■ Tarefa escrita 1
Responda com base no trecho citado, marcando as respostas com as mesmas letras:
(a) Como funciona a lei do valor na sociedade capitalista?
(b) No capitalismo, o que a sociedade não é?
(c) De quem é a interpretação que recebeu um reparo?
■ Tarefa escrita 2
Diga se cada afirmação concorda com o trecho citado, respondendo sim ou não e citando as palavras que decidem:
(a) A história "natural" foi posta pelos homens.
(b) A sociedade capitalista é entendida como o estágio final de uma história "natural".
(c) A contraposição com o entendimento de Kojève sobre o fim da história é real.

A lei do valor na sociedade capitalista funciona, assim, como uma "lei
natural", "um mecanismo cego fora do controle consciente dos indivíduos". E
isto é desse modo exatamente na medida em que, no capitalismo, "a sociedade
não é um sujeito consciente" (idem, ibidem). Retorna-se, por conseguinte,
ao nosso entendimento da sociedade capitalista como o estágio final de uma
história "natural", que se fez por e mediante os homens, mas não foi posta
por eles, "não podendo, pois, ser considerada como criação efetivamente
humana, vale dizer, como produto resultante da ação consciente do homem"
(MOTTA & COSTA, 1995, p. 20).

Por outro lado, não obstante o reparo que acima fizemos à interpretação de
Kojève, ainda assim observávamos no início deste artigo ser apenas aparente
a contraposição entre o seu e o nosso entendimento sobre o fim da história.

■ Dados exibidos
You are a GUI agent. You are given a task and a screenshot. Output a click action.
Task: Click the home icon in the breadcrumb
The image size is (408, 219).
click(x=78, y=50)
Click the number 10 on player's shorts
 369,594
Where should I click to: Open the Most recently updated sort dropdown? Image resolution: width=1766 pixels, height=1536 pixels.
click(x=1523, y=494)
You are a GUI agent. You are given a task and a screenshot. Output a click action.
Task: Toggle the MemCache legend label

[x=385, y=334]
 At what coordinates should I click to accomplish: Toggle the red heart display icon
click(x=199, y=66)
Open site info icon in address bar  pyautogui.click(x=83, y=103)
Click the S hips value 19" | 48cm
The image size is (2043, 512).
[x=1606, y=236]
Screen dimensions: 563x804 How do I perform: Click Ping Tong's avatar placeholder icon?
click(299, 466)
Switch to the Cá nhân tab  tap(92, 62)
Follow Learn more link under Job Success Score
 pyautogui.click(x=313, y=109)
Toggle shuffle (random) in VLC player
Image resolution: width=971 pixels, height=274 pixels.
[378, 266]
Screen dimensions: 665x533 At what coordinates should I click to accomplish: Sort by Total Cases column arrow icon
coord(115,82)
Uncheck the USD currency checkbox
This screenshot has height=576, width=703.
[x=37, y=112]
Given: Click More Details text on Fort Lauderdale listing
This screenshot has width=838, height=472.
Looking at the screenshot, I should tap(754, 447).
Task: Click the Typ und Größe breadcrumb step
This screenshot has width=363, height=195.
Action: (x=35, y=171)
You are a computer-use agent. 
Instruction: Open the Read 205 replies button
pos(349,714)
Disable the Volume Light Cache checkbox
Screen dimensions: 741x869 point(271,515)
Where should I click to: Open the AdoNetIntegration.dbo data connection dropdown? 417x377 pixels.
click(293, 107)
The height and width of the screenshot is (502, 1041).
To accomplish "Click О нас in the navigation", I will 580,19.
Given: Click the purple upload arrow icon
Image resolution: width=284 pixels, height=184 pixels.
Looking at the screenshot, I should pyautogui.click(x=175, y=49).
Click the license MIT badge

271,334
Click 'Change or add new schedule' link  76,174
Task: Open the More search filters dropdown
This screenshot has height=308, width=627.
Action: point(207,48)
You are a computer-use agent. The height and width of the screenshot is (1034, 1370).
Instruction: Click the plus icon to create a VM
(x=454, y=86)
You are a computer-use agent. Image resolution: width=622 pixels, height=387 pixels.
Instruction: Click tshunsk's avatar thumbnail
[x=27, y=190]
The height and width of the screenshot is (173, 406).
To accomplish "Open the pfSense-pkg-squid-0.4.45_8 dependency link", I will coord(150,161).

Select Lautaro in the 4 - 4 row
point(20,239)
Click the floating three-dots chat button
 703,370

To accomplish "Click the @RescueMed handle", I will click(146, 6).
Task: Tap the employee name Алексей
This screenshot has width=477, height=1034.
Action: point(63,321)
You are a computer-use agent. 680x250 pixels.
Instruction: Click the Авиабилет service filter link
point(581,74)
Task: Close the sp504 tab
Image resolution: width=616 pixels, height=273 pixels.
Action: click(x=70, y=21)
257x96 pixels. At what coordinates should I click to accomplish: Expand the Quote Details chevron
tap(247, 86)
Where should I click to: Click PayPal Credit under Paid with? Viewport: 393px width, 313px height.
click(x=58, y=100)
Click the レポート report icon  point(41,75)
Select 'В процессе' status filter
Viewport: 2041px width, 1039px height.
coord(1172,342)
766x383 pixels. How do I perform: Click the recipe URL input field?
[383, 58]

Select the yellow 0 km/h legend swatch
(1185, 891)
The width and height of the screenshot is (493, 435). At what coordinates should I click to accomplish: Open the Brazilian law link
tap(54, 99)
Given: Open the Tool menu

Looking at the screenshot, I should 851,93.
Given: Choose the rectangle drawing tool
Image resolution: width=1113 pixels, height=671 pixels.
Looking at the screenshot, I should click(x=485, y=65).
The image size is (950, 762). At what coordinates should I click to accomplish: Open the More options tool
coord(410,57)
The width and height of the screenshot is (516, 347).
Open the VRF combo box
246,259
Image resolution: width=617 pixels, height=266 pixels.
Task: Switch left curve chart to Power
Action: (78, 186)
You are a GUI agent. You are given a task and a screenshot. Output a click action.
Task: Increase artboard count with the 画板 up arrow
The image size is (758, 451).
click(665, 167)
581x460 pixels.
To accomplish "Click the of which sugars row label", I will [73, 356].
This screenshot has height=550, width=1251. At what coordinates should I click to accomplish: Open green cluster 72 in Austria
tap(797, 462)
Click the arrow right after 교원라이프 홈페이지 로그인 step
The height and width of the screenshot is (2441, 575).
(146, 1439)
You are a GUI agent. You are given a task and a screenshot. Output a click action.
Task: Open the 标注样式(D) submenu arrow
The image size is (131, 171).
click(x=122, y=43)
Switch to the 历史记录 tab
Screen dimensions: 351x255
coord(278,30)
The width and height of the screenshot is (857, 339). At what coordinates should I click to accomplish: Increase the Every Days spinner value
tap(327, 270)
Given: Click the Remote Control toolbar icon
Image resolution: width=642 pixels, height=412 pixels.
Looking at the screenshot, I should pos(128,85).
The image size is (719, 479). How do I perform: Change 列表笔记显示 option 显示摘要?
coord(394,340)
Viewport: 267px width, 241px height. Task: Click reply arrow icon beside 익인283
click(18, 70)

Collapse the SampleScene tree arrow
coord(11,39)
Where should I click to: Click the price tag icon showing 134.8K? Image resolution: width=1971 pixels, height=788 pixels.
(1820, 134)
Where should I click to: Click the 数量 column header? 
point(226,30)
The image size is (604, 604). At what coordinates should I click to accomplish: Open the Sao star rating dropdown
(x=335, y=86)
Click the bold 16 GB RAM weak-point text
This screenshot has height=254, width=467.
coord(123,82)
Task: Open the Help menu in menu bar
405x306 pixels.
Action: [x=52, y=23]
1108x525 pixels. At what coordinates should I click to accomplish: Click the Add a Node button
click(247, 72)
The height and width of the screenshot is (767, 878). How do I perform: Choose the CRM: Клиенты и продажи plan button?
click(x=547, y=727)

■ Resposta completa 1
(a) Como uma "lei natural", "um mecanismo cego fora do controle consciente dos indivíduos".
(b) Um sujeito consciente.
(c) De Kojève.

■ Resposta completa 2
(a) Não: «que se fez por e mediante os homens, mas não foi posta por eles».
(b) Sim: «ao nosso entendimento da sociedade capitalista como o estágio final de uma história "natural"».
(c) Não: «ser apenas aparente a contraposição entre o seu e o nosso entendimento sobre o fim da história».